Foreign Exchange.
Exchange your gold into men. Buy up some of the kind of coin they use in the homeland, so that you may have some wealth when you get there. Suppose you should be over on the continent of Europe, shopping in Berlin. You buy some goods in a store and lay down upon the counter a twenty-dollar gold piece in payment. The salesman would say, “What sort of money is this?” and you would likely say, “That is good American gold, sir.” And he would probably reply, “I have no doubt that is true, and that it is good money. But it is not the sort we receive here. You will have to go to the bankers and get it changed into German marks and then I’ll be pleased to complete this sale.” And so you would be obliged to do if you had not thought to provide yourself with German money.

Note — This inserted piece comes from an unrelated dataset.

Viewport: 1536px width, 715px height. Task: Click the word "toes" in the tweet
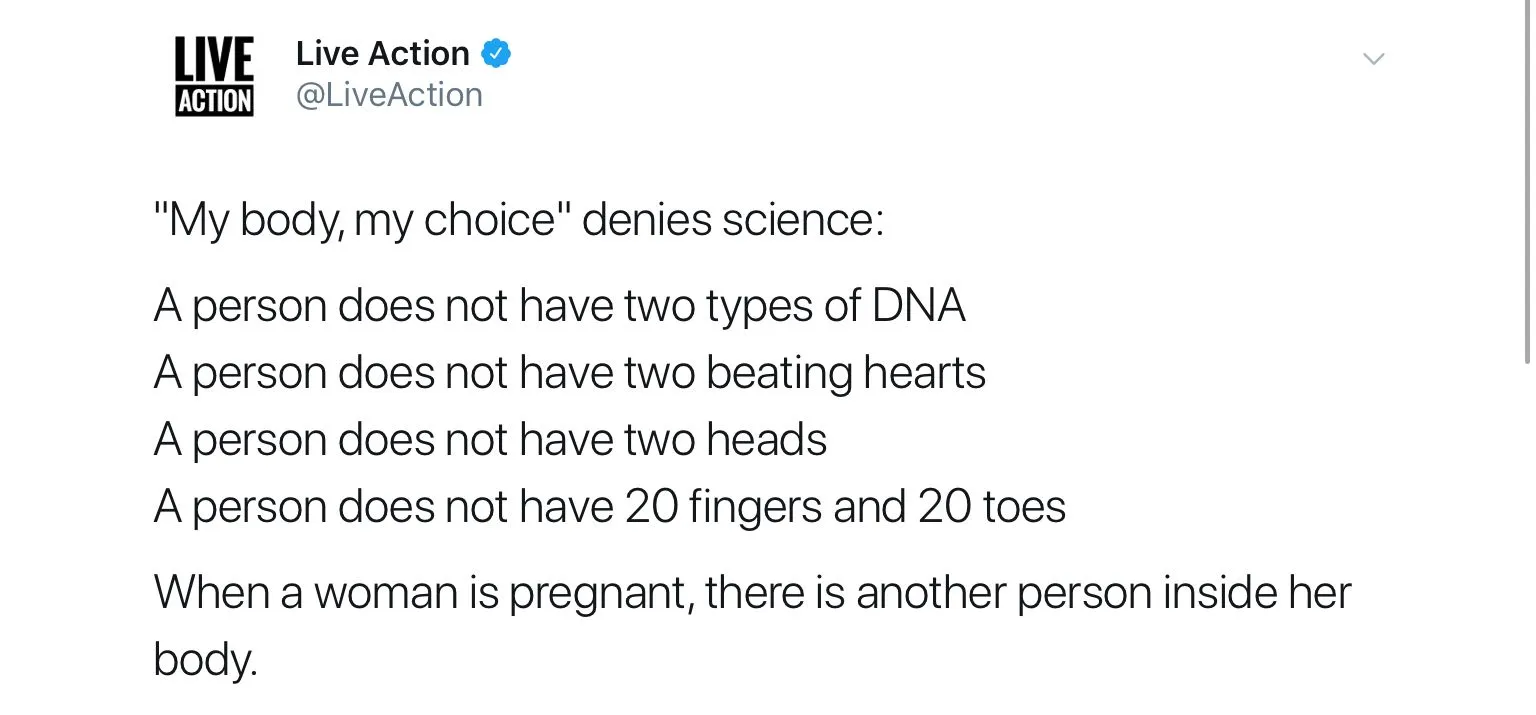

There are some people that will have an experience like that after a while, I’m thinking. Some one thinks that that is not a very likely illustration. A man going to Europe would provide himself with proper money to use. Maybe it is not a very good illustration for Europe. But how about some other strange lands to which folks go? There seem to be several people who expect to go to a strange country, and yet do not provide any of its recognized coinage before going.
Here is a man who gets through his life down on the earth, and goes out into the other life. Judging by the whole tenor of his life he will attempt to take some of his belongings with him. Indeed so much are these belongings a part of his very life that they seem inseparable from him. Here he comes up to the gateway of the upper world. He is lugging along a farm or two, some town lots, and houses, and a lot of beautifully engraved paper, bank stock and railroad bonds and other bonds. They are absorbing him completely as he puffs slowly along.
And as he gets up to the gateway, the gateman will say, “What’s all that stuff?” “Stuff!” he will say, astonished; “this is the most precious wealth of earth, sir. I have spent my whole life, the cream of my strength in accumulating this.” “Oh, well,” the reply will be, “I have no doubt that is so. I am not disputing your word at all. But that sort of thing does not pass current up in this land. That has to be exchanged at the bankers’ offices for the sort of coinage we use here.”